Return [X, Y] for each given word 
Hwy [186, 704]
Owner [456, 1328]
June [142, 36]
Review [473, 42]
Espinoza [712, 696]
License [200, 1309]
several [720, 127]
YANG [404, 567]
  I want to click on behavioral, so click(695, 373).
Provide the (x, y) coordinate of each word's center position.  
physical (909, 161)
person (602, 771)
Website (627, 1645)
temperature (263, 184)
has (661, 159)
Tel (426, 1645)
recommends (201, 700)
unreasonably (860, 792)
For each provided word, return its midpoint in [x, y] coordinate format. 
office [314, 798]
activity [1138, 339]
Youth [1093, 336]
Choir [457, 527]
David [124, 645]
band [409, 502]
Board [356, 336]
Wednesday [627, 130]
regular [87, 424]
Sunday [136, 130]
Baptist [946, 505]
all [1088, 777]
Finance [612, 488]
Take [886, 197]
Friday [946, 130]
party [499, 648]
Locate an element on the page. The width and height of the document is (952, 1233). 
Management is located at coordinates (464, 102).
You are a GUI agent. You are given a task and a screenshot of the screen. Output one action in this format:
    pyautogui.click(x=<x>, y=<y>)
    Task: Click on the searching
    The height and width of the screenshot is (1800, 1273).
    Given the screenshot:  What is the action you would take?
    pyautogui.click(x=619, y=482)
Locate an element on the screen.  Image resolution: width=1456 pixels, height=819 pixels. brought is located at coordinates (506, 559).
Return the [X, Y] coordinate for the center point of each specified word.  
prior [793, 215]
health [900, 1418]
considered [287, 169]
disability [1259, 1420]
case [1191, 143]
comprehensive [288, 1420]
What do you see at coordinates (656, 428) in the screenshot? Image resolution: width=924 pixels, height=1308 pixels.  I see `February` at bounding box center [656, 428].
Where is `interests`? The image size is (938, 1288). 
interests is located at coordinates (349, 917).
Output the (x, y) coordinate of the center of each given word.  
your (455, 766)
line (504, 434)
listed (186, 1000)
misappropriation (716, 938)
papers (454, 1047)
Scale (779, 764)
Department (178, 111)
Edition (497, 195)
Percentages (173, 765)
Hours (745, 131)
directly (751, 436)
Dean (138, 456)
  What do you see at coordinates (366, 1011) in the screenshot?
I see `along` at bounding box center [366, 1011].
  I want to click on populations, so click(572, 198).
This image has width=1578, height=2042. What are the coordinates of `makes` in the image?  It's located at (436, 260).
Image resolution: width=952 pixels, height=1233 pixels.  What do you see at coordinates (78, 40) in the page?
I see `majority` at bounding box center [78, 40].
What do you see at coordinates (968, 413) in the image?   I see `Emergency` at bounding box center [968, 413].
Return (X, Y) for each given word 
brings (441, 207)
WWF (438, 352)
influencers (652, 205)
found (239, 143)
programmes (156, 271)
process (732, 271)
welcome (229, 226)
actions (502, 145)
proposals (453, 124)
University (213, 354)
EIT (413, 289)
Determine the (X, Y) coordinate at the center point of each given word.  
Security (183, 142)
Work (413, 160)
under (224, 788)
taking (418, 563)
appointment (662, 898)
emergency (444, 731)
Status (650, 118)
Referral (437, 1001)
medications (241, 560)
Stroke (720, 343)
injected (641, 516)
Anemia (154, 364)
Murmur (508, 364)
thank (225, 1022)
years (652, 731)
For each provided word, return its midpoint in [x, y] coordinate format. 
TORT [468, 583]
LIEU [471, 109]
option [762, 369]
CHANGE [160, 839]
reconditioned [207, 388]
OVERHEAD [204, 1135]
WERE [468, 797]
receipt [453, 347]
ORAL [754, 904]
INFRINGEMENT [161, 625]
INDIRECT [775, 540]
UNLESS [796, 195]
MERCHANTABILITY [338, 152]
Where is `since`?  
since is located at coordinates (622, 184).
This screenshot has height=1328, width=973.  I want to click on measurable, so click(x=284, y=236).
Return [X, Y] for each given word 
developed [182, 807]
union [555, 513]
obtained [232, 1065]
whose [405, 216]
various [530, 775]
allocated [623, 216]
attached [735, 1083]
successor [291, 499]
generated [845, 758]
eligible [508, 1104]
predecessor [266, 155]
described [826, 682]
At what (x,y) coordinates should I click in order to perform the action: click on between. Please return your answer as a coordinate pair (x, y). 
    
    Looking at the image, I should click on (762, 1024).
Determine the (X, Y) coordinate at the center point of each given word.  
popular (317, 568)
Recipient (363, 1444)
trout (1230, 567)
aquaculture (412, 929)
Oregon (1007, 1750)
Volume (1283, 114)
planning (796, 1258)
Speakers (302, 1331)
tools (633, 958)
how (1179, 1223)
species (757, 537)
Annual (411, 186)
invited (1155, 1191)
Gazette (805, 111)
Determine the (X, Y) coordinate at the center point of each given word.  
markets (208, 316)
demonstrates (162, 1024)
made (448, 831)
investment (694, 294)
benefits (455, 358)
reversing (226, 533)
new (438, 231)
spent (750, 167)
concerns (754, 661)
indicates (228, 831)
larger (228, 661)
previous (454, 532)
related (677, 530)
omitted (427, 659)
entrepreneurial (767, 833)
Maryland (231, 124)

◆ ◆ ◆

→ STATED GOAL:
Pull out the lines between the one holding "option [762, 369]" and the one holding "concerns (754, 661)", inclusive, and copy them without any change.

→ TASK OUTPUT:
option [762, 369]
CHANGE [160, 839]
reconditioned [207, 388]
OVERHEAD [204, 1135]
WERE [468, 797]
receipt [453, 347]
ORAL [754, 904]
INFRINGEMENT [161, 625]
INDIRECT [775, 540]
UNLESS [796, 195]
MERCHANTABILITY [338, 152]
Where is `since`?  
since is located at coordinates (622, 184).
This screenshot has height=1328, width=973.  I want to click on measurable, so click(x=284, y=236).
Return [X, Y] for each given word 
developed [182, 807]
union [555, 513]
obtained [232, 1065]
whose [405, 216]
various [530, 775]
allocated [623, 216]
attached [735, 1083]
successor [291, 499]
generated [845, 758]
eligible [508, 1104]
predecessor [266, 155]
described [826, 682]
At what (x,y) coordinates should I click in order to perform the action: click on between. Please return your answer as a coordinate pair (x, y). 
    
    Looking at the image, I should click on (762, 1024).
Determine the (X, Y) coordinate at the center point of each given word.  
popular (317, 568)
Recipient (363, 1444)
trout (1230, 567)
aquaculture (412, 929)
Oregon (1007, 1750)
Volume (1283, 114)
planning (796, 1258)
Speakers (302, 1331)
tools (633, 958)
how (1179, 1223)
species (757, 537)
Annual (411, 186)
invited (1155, 1191)
Gazette (805, 111)
Determine the (X, Y) coordinate at the center point of each given word.  
markets (208, 316)
demonstrates (162, 1024)
made (448, 831)
investment (694, 294)
benefits (455, 358)
reversing (226, 533)
new (438, 231)
spent (750, 167)
concerns (754, 661)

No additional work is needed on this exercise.